You see art everywhere! Wonderful! The cloud photo is spectacular.
Thank you for commenting, Don. It is good to hear from you. Spring always arrives with great companies of thunderheads, and this was the first of the season.
Jack,
Wow, Amazing as always!!!!! Really can’t wait for spring, eleven fresh inches of snow today. I’ll ski and be happy!!!!! I’m thiking about buying a camera, what do you use?
Thank you James. I use a Nikon D3200 with a Nikor 40mm micro/macro lens. I am very happy with it.
Holy smokes, that was a pretty post! I love seeing all that green life and flowers sprouting up out of the earth. Great depth of feild and colors in your photos. Also, that storm cloud is ridiculously mighty looking. That Kansas spring weather…! Hope you are well, my friend.
Field! Depth of field, like feeled or feeled of vision.

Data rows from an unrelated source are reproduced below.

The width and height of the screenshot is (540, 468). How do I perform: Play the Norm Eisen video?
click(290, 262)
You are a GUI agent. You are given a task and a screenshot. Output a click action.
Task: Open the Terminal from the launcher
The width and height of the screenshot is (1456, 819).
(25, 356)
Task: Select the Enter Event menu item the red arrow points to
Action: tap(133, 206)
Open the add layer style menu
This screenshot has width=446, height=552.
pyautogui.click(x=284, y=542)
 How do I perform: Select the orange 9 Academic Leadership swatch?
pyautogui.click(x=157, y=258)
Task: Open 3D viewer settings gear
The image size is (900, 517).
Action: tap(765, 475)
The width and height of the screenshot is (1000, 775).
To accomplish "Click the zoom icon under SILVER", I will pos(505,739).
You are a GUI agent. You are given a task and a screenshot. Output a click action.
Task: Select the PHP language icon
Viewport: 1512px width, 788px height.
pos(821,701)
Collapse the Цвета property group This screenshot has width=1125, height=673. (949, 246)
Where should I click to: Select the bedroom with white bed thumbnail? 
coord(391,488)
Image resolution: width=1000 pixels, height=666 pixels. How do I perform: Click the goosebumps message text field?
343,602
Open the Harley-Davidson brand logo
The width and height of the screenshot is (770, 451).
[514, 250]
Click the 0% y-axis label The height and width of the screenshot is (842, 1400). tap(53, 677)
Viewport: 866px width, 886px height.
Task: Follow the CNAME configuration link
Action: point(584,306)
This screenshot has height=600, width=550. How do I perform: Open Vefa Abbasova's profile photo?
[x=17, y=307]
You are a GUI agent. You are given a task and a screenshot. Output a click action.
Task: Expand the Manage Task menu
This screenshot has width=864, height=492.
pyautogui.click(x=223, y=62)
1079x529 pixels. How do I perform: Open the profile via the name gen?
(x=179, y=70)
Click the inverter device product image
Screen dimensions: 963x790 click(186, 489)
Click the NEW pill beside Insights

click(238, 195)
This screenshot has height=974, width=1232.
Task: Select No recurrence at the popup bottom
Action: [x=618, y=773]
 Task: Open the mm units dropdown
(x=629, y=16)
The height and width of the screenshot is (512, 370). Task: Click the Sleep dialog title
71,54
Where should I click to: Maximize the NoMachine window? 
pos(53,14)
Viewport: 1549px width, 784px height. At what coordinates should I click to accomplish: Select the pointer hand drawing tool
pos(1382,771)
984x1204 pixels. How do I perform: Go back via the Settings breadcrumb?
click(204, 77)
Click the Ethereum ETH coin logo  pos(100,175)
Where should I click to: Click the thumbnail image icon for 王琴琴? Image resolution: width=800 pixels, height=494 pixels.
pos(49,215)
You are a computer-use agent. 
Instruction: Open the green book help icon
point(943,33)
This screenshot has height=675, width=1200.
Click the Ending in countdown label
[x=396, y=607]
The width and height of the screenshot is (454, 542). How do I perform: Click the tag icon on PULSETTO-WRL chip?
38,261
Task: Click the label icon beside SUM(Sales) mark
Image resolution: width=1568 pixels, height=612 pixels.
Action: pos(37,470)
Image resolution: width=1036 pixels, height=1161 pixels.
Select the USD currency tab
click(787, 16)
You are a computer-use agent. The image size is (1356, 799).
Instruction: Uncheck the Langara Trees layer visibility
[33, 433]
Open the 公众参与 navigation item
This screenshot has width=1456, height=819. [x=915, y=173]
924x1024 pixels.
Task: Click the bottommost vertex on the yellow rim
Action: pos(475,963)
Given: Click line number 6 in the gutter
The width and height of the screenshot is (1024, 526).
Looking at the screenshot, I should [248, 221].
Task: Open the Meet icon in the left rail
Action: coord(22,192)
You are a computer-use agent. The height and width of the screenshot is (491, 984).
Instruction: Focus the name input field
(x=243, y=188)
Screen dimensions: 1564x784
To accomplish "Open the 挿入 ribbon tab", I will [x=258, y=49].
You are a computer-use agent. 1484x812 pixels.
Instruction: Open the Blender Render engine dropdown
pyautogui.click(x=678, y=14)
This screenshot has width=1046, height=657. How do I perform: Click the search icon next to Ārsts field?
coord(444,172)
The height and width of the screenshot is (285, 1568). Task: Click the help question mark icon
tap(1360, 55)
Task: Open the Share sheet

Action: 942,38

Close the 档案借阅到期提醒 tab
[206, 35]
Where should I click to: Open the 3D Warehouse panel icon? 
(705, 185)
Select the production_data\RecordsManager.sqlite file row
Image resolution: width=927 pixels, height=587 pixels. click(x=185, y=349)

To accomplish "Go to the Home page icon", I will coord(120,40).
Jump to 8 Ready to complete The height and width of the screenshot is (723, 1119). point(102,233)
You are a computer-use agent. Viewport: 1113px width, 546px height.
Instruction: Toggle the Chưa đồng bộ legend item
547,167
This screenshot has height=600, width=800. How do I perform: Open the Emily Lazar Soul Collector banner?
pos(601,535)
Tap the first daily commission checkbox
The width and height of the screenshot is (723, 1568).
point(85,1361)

Field.
Absolutely beautiful Jack! Are you going to cut some threads? Or is that a weapon your making to thwart off spring fever? Your stone work is very neat too, quite the young mans sport!!
David
Thanks David. Thanks for commenting. I don’t feel like a young man after moving those rocks and wielding that saw all day. The “weapon” is a little experimental scraper I fashioned to texture the inside of a wooden bowls. It seemed to work ok for that purpose. I’ll try it out on spring fever and see if it subdues it. How is that banjo coming along?
Thanks Mikey. Tis the season of the mighty Cumulonimbus, and the big winds. Well it is always the season of big winds in Kansas, but spring is just that much more intense. Thanks for clarifying about the “depth of field” typo. I thought you might be using some obscure artist’s dialect. How is the weather in Burma?
Kansas is the home of the Wind with a capital W. The weather here is really, really hot. It’s Songkran, the Thai water festival right now. Which means I have stuck inside my room for days as whenever you go out you get assaulted with buckets of water. Which sounds fun, I know…
Life in so many manifestations. Small, expansive, colourful, lined, furrowed, springing, man you’ve got it all while inventing, nurturing, designing, documenting. Those lined hands say it all. Those hands could be anywhere on earth where planting is happening. They remind me of Africa ten thousand years ago. What a beautiful collection of images.
Thank you, Steven. I am honored by your words just like I usually am. Of Africa… we have been of the earth for a mighty long time, and in-spite of everything we still coax our provision from the dirt.
Fire in the earth, fire in the sky… great massive clouds, stone-like hands and stones on the ground. I sat and looked at each and every picture for so long, drinking it all in. What beauty 🙂 And what are those beautiful tiny red seeds? Seeing another post from you was such a welcome to my day!
Hi, Bev. I am glad that you like the photographs. It is a good trade then, I hope, for the sense of awe that I get from yours. Those are alfalfa seeds, inoculated with microbes (rhizobium meliloti) that helps the roots to affix nitrogen into the soil. They were pre inoculated and the coating made them red. I was mixing some fresh inoculant in.
Beautiful, Jack. I always love the images I find here of endeavour and good husbandry coupled with an appreciation of what results from both. Here in Wales I’ve been watering the young trees planted a month or so ago, and marvelling at tender leaves springing from wood. (Hawthorn, cherry, plum, walnut and witch hazel.) I love this season best of all.
Thank you, Clive. Good trees, you have planted, all around. We planted some young ones here a while back too. It is a wonder and a marvel. -I borrow that line from Knut Hamsun’s book Growth of the Soil. It is fitting in the context of growing things- and worthy of celebration. I too enjoyed the pictures of your own garden, really magnificent, of which you posted recently.